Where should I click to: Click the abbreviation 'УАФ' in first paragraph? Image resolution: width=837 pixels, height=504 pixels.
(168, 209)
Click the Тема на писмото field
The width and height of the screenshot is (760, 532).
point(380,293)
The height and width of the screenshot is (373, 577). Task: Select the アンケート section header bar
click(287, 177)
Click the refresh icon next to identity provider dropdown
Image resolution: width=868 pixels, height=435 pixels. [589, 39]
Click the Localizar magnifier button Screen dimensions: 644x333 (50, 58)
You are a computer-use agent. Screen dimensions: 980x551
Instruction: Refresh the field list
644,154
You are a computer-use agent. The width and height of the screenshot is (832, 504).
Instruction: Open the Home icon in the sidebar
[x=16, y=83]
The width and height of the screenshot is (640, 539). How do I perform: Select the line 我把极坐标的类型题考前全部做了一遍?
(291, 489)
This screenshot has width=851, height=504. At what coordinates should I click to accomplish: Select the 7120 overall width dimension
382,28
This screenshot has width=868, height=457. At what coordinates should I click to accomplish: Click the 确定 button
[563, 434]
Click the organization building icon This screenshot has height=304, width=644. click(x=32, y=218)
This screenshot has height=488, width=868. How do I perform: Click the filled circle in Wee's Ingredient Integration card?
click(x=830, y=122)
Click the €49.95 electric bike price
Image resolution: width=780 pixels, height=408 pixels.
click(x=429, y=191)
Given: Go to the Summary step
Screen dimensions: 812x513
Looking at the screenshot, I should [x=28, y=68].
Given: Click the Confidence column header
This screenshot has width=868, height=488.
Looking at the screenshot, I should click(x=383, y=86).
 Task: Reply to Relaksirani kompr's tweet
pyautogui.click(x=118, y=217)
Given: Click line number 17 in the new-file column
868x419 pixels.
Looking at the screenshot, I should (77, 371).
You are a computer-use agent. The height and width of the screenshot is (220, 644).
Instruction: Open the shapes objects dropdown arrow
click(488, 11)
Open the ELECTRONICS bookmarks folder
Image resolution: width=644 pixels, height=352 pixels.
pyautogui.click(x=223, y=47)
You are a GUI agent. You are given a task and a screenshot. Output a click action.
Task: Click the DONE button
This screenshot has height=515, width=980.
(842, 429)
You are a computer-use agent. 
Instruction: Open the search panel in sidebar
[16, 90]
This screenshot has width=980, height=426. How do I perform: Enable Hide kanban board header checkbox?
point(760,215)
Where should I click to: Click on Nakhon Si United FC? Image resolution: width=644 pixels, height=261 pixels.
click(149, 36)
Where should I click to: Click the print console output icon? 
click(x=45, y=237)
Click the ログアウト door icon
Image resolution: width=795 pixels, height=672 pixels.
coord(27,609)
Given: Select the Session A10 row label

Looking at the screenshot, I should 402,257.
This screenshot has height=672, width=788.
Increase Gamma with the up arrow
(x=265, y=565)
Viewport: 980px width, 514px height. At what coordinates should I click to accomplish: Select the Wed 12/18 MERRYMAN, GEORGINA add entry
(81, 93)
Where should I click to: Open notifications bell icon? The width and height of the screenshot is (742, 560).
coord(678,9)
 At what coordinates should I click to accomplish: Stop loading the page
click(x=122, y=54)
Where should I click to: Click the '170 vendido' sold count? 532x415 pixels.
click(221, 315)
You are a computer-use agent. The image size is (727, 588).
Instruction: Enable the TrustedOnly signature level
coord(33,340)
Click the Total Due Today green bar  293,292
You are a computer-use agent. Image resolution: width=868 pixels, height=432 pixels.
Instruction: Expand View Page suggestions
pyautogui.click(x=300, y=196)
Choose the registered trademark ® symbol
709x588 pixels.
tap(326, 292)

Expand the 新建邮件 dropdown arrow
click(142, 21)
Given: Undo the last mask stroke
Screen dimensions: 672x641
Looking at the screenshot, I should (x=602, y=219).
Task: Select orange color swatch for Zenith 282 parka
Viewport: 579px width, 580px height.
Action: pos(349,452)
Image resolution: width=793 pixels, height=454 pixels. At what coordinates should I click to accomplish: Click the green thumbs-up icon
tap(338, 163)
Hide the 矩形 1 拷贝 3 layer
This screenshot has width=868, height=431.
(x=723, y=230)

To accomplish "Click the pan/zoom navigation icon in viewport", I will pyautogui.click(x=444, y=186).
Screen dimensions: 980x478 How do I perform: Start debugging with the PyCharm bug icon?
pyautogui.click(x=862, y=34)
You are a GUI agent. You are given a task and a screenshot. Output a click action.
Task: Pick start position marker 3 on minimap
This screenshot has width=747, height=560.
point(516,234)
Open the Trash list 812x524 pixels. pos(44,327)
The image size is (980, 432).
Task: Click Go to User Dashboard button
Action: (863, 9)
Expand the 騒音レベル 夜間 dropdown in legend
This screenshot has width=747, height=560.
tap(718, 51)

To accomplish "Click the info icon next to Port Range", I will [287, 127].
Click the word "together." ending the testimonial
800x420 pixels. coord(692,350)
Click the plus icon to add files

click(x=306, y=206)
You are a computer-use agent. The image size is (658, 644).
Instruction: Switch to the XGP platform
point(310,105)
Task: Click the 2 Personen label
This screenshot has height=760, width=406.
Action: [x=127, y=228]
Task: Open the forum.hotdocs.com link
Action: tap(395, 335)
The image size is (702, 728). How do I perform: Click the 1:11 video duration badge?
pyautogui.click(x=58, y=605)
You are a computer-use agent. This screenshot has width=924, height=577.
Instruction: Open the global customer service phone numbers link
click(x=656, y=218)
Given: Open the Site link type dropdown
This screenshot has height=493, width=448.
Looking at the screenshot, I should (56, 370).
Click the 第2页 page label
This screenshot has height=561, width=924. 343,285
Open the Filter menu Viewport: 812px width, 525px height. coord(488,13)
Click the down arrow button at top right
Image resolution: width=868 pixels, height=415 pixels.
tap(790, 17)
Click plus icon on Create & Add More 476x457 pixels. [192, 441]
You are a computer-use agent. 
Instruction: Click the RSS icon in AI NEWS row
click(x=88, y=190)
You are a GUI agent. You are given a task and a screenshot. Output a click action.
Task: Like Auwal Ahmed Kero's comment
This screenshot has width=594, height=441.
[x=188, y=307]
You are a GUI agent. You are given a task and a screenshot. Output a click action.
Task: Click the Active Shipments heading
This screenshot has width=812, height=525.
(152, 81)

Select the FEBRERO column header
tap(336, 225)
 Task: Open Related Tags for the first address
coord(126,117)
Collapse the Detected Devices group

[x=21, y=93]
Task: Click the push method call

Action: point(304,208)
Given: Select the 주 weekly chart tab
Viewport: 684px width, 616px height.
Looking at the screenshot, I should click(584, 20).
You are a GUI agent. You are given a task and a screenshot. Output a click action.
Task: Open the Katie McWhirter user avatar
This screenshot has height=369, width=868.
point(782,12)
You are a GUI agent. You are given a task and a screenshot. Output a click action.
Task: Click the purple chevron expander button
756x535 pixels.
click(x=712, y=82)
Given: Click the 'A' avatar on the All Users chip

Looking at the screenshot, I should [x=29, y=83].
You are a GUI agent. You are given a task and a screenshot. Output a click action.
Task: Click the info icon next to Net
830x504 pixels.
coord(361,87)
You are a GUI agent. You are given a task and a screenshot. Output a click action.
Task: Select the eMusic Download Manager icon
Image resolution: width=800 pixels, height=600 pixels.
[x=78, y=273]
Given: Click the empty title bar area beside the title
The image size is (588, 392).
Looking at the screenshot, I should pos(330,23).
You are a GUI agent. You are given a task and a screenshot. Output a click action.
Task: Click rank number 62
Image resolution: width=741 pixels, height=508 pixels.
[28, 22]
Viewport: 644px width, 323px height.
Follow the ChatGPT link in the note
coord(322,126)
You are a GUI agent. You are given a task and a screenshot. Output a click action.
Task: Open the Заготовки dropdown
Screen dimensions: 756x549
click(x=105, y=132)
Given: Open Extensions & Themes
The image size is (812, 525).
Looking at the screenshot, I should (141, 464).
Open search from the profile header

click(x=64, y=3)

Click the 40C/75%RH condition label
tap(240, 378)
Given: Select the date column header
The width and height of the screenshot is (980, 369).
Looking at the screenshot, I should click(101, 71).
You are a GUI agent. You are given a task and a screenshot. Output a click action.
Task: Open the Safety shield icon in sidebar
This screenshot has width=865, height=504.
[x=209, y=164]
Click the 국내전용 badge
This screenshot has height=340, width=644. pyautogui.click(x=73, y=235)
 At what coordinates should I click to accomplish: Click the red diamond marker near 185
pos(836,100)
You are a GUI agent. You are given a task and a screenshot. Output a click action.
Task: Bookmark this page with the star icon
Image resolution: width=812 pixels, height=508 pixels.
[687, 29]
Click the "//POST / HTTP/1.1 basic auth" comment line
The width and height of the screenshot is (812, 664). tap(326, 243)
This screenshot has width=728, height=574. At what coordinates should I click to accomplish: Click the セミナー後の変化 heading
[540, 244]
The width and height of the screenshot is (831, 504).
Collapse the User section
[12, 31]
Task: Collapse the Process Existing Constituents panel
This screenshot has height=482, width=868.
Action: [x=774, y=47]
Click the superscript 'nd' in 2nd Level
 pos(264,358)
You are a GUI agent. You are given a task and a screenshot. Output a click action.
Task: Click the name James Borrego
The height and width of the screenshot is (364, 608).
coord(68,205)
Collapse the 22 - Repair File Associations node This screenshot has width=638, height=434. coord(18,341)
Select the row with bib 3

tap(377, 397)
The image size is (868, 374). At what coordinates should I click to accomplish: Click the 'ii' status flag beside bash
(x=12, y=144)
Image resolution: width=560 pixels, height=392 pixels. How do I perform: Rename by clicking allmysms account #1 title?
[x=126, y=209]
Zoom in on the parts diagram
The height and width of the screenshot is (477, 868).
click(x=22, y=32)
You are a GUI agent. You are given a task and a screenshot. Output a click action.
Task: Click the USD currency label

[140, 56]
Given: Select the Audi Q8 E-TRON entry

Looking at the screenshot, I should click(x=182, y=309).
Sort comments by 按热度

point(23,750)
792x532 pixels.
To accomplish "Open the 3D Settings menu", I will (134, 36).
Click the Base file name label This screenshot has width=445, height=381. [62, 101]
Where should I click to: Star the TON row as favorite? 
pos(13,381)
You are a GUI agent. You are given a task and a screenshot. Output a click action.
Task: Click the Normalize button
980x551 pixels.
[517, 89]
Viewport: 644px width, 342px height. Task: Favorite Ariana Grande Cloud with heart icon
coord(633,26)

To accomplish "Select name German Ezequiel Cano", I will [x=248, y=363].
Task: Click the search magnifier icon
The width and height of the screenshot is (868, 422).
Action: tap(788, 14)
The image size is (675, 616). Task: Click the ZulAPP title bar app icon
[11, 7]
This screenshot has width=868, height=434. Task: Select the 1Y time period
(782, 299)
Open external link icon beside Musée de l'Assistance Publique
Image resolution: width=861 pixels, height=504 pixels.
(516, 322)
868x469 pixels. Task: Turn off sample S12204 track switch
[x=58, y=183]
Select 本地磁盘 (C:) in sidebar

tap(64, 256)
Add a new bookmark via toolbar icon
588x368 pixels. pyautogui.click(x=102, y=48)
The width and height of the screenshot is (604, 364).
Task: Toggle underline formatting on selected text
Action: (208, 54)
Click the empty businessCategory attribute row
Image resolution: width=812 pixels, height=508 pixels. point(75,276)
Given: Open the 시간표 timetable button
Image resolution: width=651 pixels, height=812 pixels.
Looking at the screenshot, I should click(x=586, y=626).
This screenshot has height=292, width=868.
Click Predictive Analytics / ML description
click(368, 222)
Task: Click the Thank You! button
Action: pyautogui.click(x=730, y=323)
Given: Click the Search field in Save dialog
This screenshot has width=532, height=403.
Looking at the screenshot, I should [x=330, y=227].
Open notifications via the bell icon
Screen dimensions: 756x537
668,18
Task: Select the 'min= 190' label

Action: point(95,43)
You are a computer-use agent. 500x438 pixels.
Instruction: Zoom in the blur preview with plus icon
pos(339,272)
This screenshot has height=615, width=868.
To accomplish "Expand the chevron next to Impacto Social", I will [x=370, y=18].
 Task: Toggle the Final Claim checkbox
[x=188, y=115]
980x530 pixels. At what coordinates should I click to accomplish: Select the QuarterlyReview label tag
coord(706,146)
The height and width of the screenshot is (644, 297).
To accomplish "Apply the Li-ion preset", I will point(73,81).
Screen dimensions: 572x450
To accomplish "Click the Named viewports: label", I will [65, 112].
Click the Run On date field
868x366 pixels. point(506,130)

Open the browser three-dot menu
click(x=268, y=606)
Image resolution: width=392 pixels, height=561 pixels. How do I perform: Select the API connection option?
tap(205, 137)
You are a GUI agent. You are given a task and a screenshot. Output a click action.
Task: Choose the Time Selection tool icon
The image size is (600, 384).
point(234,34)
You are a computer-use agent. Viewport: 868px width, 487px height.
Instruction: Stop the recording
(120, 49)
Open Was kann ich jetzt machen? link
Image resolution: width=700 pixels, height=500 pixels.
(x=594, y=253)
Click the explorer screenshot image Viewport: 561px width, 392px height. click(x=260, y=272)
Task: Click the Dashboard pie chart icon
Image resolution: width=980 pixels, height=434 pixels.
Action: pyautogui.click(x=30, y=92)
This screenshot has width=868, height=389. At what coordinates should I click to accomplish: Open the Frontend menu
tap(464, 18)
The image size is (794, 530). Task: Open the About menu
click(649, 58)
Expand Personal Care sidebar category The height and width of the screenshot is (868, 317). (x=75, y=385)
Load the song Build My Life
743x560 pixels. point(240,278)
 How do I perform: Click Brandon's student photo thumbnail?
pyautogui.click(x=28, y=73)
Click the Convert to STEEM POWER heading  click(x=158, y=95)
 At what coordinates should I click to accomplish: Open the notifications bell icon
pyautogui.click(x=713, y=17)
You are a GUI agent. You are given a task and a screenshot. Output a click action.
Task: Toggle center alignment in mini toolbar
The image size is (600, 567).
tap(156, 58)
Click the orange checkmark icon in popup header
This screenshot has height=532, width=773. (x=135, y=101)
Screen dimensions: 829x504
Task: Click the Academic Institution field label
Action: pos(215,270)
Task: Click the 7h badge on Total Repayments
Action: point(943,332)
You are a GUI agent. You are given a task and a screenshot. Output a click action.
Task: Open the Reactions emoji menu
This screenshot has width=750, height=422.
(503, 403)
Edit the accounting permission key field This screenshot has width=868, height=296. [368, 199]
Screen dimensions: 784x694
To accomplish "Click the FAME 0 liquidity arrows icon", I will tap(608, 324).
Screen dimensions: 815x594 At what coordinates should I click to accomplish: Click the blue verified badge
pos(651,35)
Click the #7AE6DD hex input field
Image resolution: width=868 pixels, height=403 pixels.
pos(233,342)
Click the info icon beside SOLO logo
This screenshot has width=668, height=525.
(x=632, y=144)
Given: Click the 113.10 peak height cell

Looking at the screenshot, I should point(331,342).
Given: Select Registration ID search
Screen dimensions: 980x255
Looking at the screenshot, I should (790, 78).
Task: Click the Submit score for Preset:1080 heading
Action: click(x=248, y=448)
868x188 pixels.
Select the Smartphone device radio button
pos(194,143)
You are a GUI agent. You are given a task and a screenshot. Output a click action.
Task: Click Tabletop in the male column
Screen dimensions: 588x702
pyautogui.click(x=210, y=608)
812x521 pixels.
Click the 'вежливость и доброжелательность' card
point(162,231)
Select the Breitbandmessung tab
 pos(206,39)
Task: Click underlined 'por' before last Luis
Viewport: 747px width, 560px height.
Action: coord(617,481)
================================
Aim of the task:
Note which lines carry the word "chevron" in the material, then copy each of them.

Solution:
Task: Click the purple chevron expander button
To accomplish "Expand the chevron next to Impacto Social", I will [x=370, y=18].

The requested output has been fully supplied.